I'm using 8.14.13-r1 at home. I feel the later the driver, the more likely it is to support your newer hardware well.

 *dertony wrote:*   

> Cheers,
> 
> Tony.
> 
> However I might be wrong, so I include the output of the other files liste anyway:
> ...

 

Everything else looks okay to me. After the next hang, reboot and check the last log entry before the line that reads "syslog-ng version 1.6.5 starting"

Basically go to the end and search backward for the word "syslog-ng", just before the starting line there may be a clue as to what's happening when the system crashes.

The fact that your hardware is so new makes me doubt this is a hardware problem. Unless you dropped it out the back of your Volvo (like my best friend did heh).

If you had access to an identical laptop you could play musical hard drives to see if it fails. Then if it didn't you'd know its a hardware problem, if it did its likely software.

My gut says go after the ATI driver.

Your CFLAGS are very reasonable. What version of gcc are you using?

As for your USE line: I suggest you not use APM, remove it from your use and make sure to remove it from your kernel. APM is more trouble than it helps these days by my experience.

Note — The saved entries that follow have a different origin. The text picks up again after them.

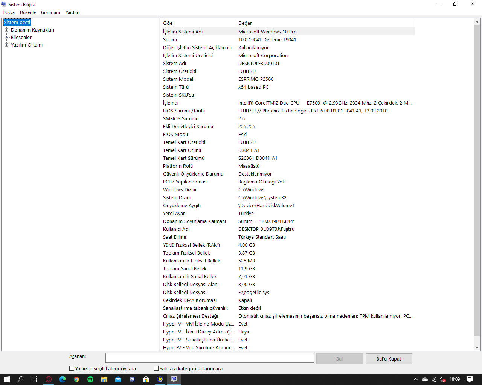Open Opera browser from the taskbar
The height and width of the screenshot is (385, 482).
coord(49,379)
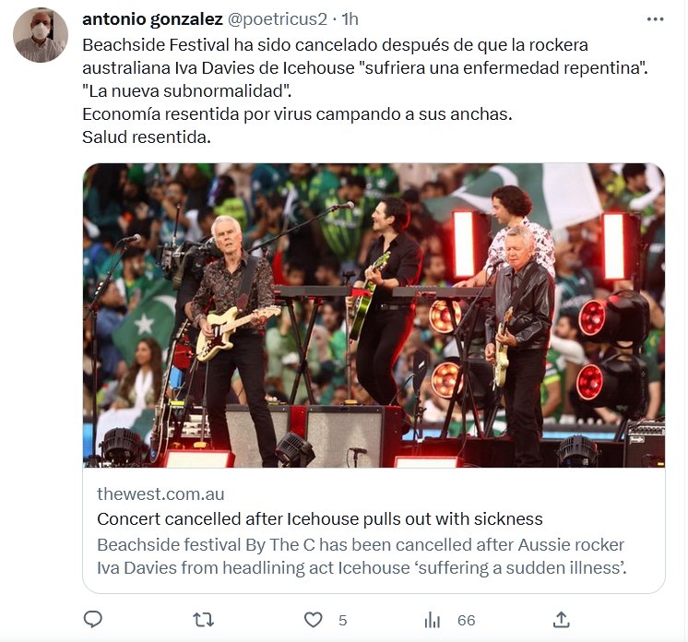Like the tweet with the heart icon
Image resolution: width=688 pixels, height=642 pixels.
(314, 619)

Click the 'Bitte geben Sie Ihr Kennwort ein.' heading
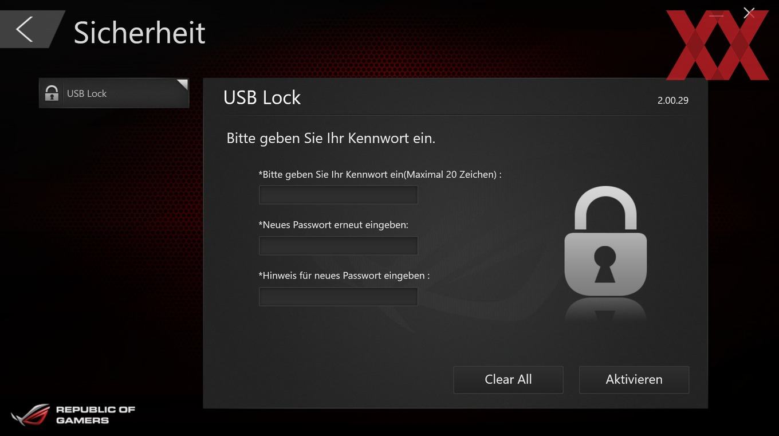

I've read that IPV6 causes problems with Mozilla stuff, but I don't believe it hangs CPUs, just programs. I have -ipv6 on my machines.

Raydude

----------

## bonbons

 *RayDude wrote:*   

> As for your USE line: I suggest you not use APM, remove it from your use and make sure to remove it from your kernel. APM is more trouble than it helps these days by my experience.
> 
> I've read that IPV6 causes problems with Mozilla stuff, but I don't believe it hangs CPUs, just programs. I have -ipv6 on my machines.

 I have an older Travelmate 66x, and that does not even support APM, just ACPI.

Anyhow, I run all my boxes with ACPI (even those pre 2000) and they work just fine. Just that the monitor does not go into powersaving when at Linux console (X works fine)

----------

## dertony

Ok, he did it again. This time I looked into /var/log/messages and I found nothing. Not even those fireglx errors. This time after one day of behaving right. And yes, I use the latest and greatest ATI drivers.

Man this sucks  :Sad: 

Tony.

----------

## exobuzz

Just to let you know, I am also having these lockup problems on my laptop. Acer Travelmate 8104.

It has occured with kernel 2.6.10/2.6.11 2.6.12 and 2.6.13-rc3

It happens with the x.org radeon driver as well as the fglrx driver. Nothing in any logs to point to the problem. It might be my imagination but it seems to occur more when the machine is under a lot of network or disk activity.

I'm running another distribution, (ubuntu), but thought I would check out this forum for laptop issues, as I quite often find useful information in these forums.

----------

## dertony

Well, at least someone who has the same problems. My guess is that it is related with the kernel libata. Sometimes upon boot I get a kernel panic and a trace witch hints at the ata drivers. I hope the problem goes away as libata matures.

----------

## RayDude

 *dertony wrote:*   

> Well, at least someone who has the same problems. My guess is that it is related with the kernel libata. Sometimes upon boot I get a kernel panic and a trace witch hints at the ata drivers. I hope the problem goes away as libata matures.

 

Just thought of something.

This is a very new laptop, right? Have you disabled all the ATA work around code in the kernel?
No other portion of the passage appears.